Художник взял папку, подошел к окну и с интересом стал просматривать Валькины творения. Я с некоторыми из этих рисунков был знаком, мне даже как-то пришлось Вальке позировать. Рисовал он и Глеба, и Герту, и Бориса и сделал однажды по памяти набросок Вадима верхом на Сирене. Этот набросок привел нас всех в восторг. Были у Вальки и зарисовки базара, польского костела, Козьего бульвара.
— Где ты, мастер, учился рисовать? — спросил удивленно художник, кончив смотреть рисунки.
Валька покраснел, пожал плечами. Художник изумился.
— Как не учился? Нигде?
— Не учился, — пробормотал Валька.
— Но откуда у тебя такая техника графики, такое знание человеческого тела, умелая композиция?
— Кто его знает, — смутился Валька:
Лене рисунки тоже понравились.
— Молодец, товарищ Валентин! — воскликнул он. Молодец! Расти тебе, товарищ Валентин, надо! Нам художники во как требуются! Бросай-ка ты дядьку-маляра и начинай самостоятельную трудовую жизнь.
Валька перепугался.
— Что вы, что вы! — отшатнулся он. — Спасибо скажите, что дяди Сани рядом нет. Он бы дал за этакие разговоры!
— Ты, мастер, почему вдруг стал дядей Саней нас пугать? — иронически спросил художник. — Сильнее дяди Сани зверя нет? Так считаешь?
— Не считаю, — тихо ответил Валька и совсем неожиданно всхлипнул. — Не хочу я у дяди Сани работать, а в школу хочу, рисовать учиться хочу…
И, перескакивая с пятого на десятое, рассказал художнику и Лене о своем печальном житье-бытье у Оловянникова.
— Реветь перестань! — ласково усмехнулся художник, когда Валька кончил. — А то я думал, ты настоящий мастер, а ты вроде кисейной барышни. Ну, смотри бодрей!
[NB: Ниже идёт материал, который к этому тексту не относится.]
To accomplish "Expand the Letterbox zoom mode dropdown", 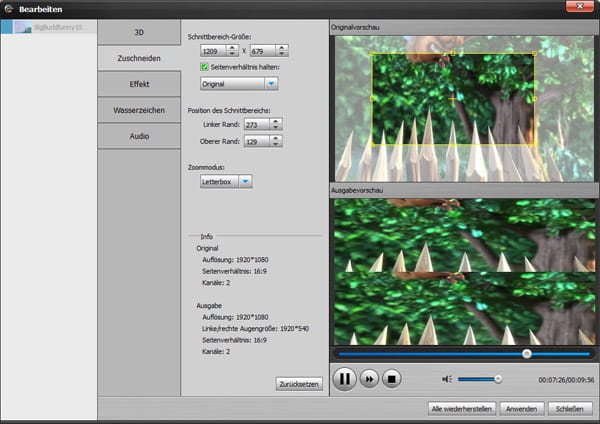I will tap(245, 182).
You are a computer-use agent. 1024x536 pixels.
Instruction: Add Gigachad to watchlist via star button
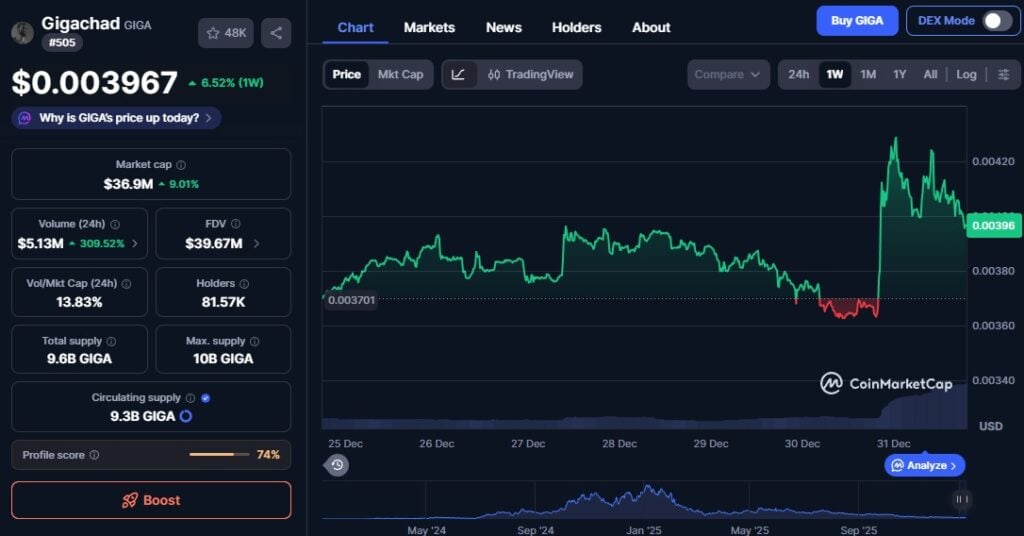225,33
В мастерскую к Вальке Леня и художник Алексей Афанасьевич Уфимцев шли уже с готовым планом. После нашей общей просьбы помочь племяннику Александра Даниловича Леня советовался со своими друзьями. В конце концов они решили устроить Вальку в областную комсомольскую газету: там как раз в это время требовались мальчишки — продавцы газет. И редакция собиралась делать заявку на биржу труда. Но Валька, по соображениям Лени, должен был стать не просто газетчиком: с ним, если у парня действительно окажется настоящий талант, начнет заниматься Алексей Афанасьевич Уфимцев и подготовит его для поступления в художественное училище. С жильем тоже все решалось просто: и Леня, и Сорокин, и Максимов не возражали, если Валька поселится в их комнате и будет спать на реставрированной кушетке. Последнее слово должен был сказать Уфимцев, просмотрев Валькины рисунки…
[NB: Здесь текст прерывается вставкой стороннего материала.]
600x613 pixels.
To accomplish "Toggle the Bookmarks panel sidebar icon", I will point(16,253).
— Даже самородком меня Алексей Афанасьевич поименовал, — хвастливо говорил мне Валька и шмыгал от удовольствия носом.
— Подожди-подожди! — нетерпеливо перебил я его. — Значит, ты уходишь от своего дядьки?
Но тут-то Валька и струсил. Ему казалось, что если он покинет Оловянникова, то перевернется мир: Валька не знал, как на это посмотрит мать, боялся, что дядя отыщет сбежавшего племянника и учинит над ним жестокую расправу.
— Маляр тебя, товарищ Валентин, классически эксплуатирует! — горячась, доказывал Леня, но Валька лишь отмахивался и испуганно твердил:
— Нет, нет, нет! Упаси бог!
Так наш вожатый и ушел с Уфимцевым из мастерской, не добившись от Вальки согласия на самостоятельную трудовую жизнь.
— Валька, Валька! — напустился я на парня. — Соображай: со своим дядькой ты каши не сваришь, а тут дорога-то какая открывается. Чего струсил? Правда на твоей стороне! — И Александр Данилович ведь тебе не настоящий родной дядя, только муж тетки.
— А тетка у меня ничего, — вдруг задумчиво произнес Валька. — Забитая хоть дядей Саней… а так ничего.